2002-07-23 17:33:57

by Isabelle, Francois

[permalink] [raw]
Subject: Handling NMI in a kernel module

Is it possible to request_nmi() the way you can request_irq() from a kernel
driver on the i386 arch?

Our hardware watchdog is dual stage and can generate NMI on first stage ,
our cPCI handle switch can also be used for Hot swap request via NMI.
I'ld like to make use of this, I noticed cpqhealth module already
implemented some nmi handling but this driver is close sourced.

Should we patch in i386/kernel/traps.c to add a callback to our stuff in
unkown_nmi_error().

I'ld like my driver to register a callback there, what about maintaining a
list of user callback functions which could be registered via:

request_nmi(int option, void (*hander)(void *dev_id, struct pt_regs *regs),
unsigned long flags, const char *dev_name, void *dev_id);

where option could take meaning such as
- prepend : place at start of nmi callback functions
- append : place at end of nmi callback functions
- truncate : replace callback chain

Is there any standard mecanism to implement such features( dual stage
watchdog ) ?

Comments are welcome.

Francois Isabelle
[email protected]
Kontron Canada Inc






2002-07-23 18:24:30

by John Levon

[permalink] [raw]
Subject: Re: Handling NMI in a kernel module

On Tue, Jul 23, 2002 at 01:37:01PM -0400, Isabelle, Francois wrote:

> Is it possible to request_nmi() the way you can request_irq() from a kernel
> driver on the i386 arch?

Not currently, no.

> Our hardware watchdog is dual stage and can generate NMI on first stage ,
> our cPCI handle switch can also be used for Hot swap request via NMI.
> I'ld like to make use of this, I noticed cpqhealth module already
> implemented some nmi handling but this driver is close sourced.

You can do some horrible hack with sidt + _set_gate() to replace the NMI trap handler.

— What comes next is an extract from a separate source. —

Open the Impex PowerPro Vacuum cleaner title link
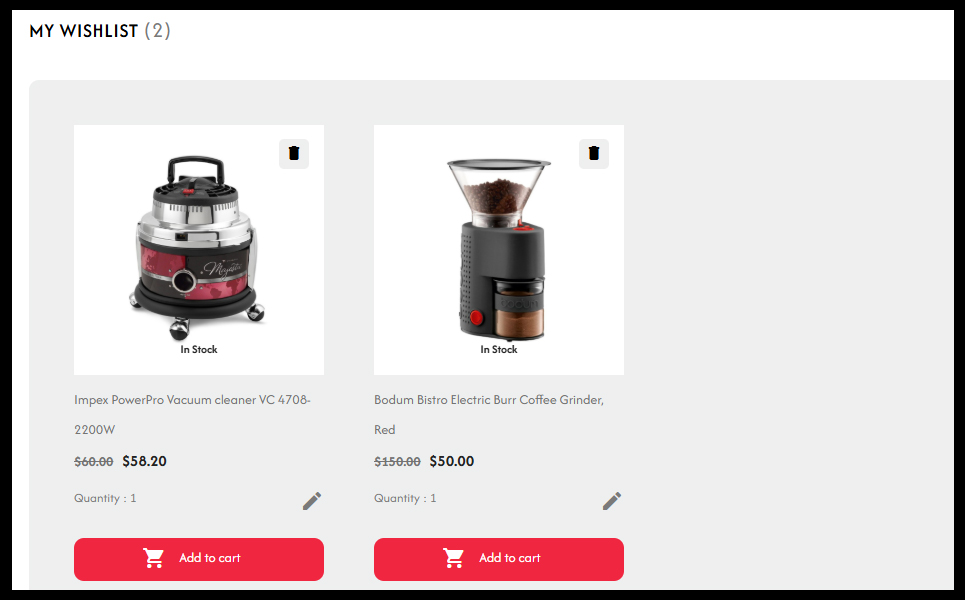Screen dimensions: 965x600 tap(192, 415)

> Should we patch in i386/kernel/traps.c to add a callback to our stuff in
> unkown_nmi_error().
>
> I'ld like my driver to register a callback there, what about maintaining a
> list of user callback functions which could be registered via:
>
> request_nmi(int option, void (*hander)(void *dev_id, struct pt_regs *regs),
> unsigned long flags, const char *dev_name, void *dev_id);
>
> where option could take meaning such as
> - prepend : place at start of nmi callback functions
> - append : place at end of nmi callback functions
> - truncate : replace callback chain

Why all three ? When would anything other than prepend be useful ? Each
handler must simply see if the NMI is their responsibility, and pass its
duty along to the next handler if not.

What is the purpose of dev_name, dev_id, and flags exactly ?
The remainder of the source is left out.